Review: Girls Like Us

Girls Like Us

 

 

 

Synopsis:

From the celebrated and bestselling author of The Banker’s Wife, worlds collide when an FBI agent investigates a string of grisly murders on Long Island that raises the impossible question: What happens when the primary suspect is your father?

FBI Agent Nell Flynn hasn’t been home in ten years. Nell and her father, Homicide Detective Martin Flynn, have never had much of a relationship. And Suffolk County will always be awash in memories of her mother, Marisol, who was brutally murdered when Nell was just seven.

When Martin Flynn dies in a motorcycle accident, Nell returns to the house she grew up in so that she can spread her father’s ashes and close his estate. At the behest of her father’s partner, Detective Lee Davis, Nell becomes involved in an investigation into the murders of two young women in Suffolk County. The further Nell digs, the more likely it seems to her that her father should be the prime suspect–and that his friends on the police force are covering his tracks.

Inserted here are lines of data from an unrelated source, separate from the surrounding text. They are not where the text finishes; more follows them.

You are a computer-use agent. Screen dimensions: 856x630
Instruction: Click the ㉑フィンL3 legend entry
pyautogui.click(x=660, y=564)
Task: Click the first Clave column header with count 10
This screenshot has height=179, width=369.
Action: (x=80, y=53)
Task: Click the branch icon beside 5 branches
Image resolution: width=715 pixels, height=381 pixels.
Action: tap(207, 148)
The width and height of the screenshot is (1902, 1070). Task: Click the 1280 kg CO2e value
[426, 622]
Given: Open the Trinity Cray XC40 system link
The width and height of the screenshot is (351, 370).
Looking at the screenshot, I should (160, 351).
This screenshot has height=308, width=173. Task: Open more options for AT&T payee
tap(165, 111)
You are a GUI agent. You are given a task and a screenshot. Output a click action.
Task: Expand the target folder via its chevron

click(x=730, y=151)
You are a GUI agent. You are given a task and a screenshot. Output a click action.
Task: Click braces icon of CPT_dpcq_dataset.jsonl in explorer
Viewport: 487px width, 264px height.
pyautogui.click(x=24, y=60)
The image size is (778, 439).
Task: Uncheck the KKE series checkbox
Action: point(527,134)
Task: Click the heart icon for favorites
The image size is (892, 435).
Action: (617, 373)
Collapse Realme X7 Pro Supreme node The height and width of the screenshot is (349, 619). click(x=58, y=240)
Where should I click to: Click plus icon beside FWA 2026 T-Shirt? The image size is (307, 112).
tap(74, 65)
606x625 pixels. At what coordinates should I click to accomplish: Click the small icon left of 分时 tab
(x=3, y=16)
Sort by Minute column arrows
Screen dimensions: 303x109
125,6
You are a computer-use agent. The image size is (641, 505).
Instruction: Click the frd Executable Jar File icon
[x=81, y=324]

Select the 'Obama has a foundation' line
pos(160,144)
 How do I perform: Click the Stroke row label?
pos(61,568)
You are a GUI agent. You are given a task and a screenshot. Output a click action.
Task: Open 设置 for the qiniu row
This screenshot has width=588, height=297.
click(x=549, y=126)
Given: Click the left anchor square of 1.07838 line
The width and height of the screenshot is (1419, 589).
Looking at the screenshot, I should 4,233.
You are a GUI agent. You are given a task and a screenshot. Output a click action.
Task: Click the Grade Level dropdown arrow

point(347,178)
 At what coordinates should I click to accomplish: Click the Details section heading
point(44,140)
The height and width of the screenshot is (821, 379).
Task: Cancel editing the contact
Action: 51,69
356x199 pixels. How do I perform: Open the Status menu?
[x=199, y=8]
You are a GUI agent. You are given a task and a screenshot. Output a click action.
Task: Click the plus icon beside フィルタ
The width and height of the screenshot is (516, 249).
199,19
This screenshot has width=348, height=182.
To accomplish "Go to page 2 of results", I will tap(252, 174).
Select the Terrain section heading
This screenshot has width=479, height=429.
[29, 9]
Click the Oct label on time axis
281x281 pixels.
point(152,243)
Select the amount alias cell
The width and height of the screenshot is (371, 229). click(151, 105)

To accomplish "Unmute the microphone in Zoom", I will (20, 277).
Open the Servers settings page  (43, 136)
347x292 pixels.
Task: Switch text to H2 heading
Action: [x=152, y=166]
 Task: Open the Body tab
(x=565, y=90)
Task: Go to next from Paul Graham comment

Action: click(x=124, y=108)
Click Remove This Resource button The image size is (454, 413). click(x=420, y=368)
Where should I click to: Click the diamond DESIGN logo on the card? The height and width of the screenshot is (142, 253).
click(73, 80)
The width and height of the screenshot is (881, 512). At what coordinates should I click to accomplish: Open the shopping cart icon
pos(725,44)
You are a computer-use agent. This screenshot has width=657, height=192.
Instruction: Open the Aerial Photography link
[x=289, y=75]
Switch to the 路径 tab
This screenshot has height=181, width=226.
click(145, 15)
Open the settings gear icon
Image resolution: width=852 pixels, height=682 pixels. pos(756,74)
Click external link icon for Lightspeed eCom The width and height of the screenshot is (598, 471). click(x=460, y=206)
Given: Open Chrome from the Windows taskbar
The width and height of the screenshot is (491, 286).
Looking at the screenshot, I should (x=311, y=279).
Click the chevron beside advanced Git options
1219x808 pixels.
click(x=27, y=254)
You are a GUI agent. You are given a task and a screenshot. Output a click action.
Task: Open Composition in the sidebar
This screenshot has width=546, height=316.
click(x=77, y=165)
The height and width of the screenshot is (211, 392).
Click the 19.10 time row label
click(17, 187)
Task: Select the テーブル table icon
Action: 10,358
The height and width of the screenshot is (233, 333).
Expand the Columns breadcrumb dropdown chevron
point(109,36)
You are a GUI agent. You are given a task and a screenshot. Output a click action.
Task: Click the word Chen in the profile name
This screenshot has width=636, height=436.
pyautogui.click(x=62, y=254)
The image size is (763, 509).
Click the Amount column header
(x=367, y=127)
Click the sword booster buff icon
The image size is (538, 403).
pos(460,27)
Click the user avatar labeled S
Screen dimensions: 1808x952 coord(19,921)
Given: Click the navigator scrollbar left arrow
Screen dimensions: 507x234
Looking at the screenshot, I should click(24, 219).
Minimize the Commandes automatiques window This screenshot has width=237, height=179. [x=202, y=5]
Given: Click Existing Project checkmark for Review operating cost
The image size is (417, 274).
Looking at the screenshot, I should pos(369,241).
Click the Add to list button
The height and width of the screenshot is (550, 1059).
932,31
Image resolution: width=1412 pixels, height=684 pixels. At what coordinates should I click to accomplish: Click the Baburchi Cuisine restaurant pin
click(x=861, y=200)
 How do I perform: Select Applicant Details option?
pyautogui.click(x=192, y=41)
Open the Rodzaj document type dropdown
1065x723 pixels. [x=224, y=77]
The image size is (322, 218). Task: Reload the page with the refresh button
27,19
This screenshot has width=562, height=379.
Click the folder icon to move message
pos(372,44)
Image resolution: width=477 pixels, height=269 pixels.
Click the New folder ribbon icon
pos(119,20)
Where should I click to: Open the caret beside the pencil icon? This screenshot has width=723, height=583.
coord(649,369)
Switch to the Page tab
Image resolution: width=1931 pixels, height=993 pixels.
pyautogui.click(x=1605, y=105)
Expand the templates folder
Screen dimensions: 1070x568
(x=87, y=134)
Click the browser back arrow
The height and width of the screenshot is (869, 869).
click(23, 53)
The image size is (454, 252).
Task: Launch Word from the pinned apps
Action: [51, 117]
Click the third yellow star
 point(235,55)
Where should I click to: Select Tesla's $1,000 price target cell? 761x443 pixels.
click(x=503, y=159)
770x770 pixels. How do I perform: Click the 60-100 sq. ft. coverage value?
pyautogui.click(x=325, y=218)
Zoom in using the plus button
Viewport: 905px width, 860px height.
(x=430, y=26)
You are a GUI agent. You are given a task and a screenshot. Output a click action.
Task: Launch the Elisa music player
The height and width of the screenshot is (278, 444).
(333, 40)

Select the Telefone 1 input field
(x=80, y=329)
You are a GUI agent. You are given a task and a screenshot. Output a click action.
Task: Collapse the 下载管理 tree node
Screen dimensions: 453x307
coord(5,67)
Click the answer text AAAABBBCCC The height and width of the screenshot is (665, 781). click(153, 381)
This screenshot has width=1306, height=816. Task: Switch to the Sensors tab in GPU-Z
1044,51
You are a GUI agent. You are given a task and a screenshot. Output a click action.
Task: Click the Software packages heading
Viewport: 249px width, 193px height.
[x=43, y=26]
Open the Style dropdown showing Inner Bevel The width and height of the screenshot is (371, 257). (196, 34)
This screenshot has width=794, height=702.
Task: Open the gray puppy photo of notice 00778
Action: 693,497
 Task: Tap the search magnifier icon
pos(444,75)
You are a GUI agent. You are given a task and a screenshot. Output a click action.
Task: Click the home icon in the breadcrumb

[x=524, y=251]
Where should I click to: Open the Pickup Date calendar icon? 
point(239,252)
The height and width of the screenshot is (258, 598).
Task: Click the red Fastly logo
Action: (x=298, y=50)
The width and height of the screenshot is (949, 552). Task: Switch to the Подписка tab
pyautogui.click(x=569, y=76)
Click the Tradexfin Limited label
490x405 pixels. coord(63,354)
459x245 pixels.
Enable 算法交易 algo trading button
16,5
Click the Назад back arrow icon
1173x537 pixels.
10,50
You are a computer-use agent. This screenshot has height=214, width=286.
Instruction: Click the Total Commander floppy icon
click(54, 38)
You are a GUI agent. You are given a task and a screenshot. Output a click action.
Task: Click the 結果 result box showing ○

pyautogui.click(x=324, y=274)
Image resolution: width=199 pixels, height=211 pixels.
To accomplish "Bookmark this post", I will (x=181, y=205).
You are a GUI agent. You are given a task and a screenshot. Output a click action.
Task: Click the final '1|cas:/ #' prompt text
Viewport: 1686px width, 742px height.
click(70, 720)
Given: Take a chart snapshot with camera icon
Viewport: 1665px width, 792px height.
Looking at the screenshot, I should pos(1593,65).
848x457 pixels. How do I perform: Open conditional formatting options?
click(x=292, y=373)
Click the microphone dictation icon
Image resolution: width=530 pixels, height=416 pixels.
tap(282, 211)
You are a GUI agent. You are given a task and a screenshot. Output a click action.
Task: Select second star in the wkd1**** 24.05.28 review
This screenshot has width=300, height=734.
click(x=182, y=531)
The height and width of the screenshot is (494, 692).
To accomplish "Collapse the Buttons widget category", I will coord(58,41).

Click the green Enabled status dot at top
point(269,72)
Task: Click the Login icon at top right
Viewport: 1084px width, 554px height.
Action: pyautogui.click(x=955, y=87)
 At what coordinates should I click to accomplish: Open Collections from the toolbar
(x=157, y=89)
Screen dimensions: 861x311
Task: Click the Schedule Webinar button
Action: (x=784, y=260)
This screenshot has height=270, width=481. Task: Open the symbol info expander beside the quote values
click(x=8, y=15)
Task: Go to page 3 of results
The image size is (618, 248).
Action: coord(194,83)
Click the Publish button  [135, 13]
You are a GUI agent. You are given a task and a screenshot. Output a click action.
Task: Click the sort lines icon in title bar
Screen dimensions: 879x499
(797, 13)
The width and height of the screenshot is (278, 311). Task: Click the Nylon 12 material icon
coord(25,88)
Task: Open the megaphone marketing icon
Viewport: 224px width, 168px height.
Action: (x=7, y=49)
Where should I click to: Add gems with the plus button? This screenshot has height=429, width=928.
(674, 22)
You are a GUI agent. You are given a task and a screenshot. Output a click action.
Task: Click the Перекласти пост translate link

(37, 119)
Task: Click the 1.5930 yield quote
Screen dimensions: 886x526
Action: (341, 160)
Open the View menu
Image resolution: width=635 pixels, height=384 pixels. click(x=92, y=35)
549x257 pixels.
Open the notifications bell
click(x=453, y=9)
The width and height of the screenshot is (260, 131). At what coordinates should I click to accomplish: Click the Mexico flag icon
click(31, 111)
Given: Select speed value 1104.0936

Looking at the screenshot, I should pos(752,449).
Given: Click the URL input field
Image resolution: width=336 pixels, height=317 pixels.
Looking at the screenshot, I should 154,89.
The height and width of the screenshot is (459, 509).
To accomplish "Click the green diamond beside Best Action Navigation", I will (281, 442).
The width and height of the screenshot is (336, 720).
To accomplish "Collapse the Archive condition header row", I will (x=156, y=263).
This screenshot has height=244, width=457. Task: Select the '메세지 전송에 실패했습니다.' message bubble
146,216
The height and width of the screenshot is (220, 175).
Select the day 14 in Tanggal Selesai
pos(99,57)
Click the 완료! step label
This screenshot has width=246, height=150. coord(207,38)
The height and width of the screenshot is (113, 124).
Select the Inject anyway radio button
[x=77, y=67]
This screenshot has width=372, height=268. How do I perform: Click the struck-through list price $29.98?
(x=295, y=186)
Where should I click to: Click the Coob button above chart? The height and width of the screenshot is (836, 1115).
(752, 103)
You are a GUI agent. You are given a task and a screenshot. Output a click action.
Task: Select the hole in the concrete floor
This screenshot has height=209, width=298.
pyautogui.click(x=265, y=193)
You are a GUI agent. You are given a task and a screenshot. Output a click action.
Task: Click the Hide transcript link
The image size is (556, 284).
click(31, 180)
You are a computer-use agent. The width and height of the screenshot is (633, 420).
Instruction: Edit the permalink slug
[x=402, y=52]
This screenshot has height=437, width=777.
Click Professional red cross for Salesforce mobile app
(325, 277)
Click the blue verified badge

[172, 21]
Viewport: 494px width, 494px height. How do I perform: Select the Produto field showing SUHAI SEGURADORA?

Plagued by doubts about her mother’s murder–and her own role in exonerating her father in that case–Nell can’t help but ask questions about who killed Ria Ruiz and Adriana Marques and why. But she may not like the answers she finds–not just about those she loves, but about herself.

Rating: 3-stars

Review:

Girls Like Us by Cristina Alger is dark journey. One that leaves haunting questions hanging on every page. I was intrigued to know if the father killed so many women or not. Or whether someone else did and why? The psychological suspense built up with each scene as the daughter finds the answers she needs. Nell, lost her mother and then her father. So many questions with no answers…left me on the edge. Truth, courage, and love are just some of the themes explored in this novel. The writer, Cristina Alger also weaves forgiveness in her novel. Murderers are evil, and forgiving them just didn’t feel realistic. It was a great idea, but I can’t forgive someone who took innocent lives away. The main character, Nell, she was there active in the whole book; however, I just couldn’t really get close to her. She felt distant. The plot felt more like I was reading it from the protagonist’s thoughts then experiencing it from the characters’ experiences. I was not excited about reading this after I dug into it. The further I got the more I wasn’t captivated by it. The mystery and intrigue is there. The development of the characters and plot just felt flat.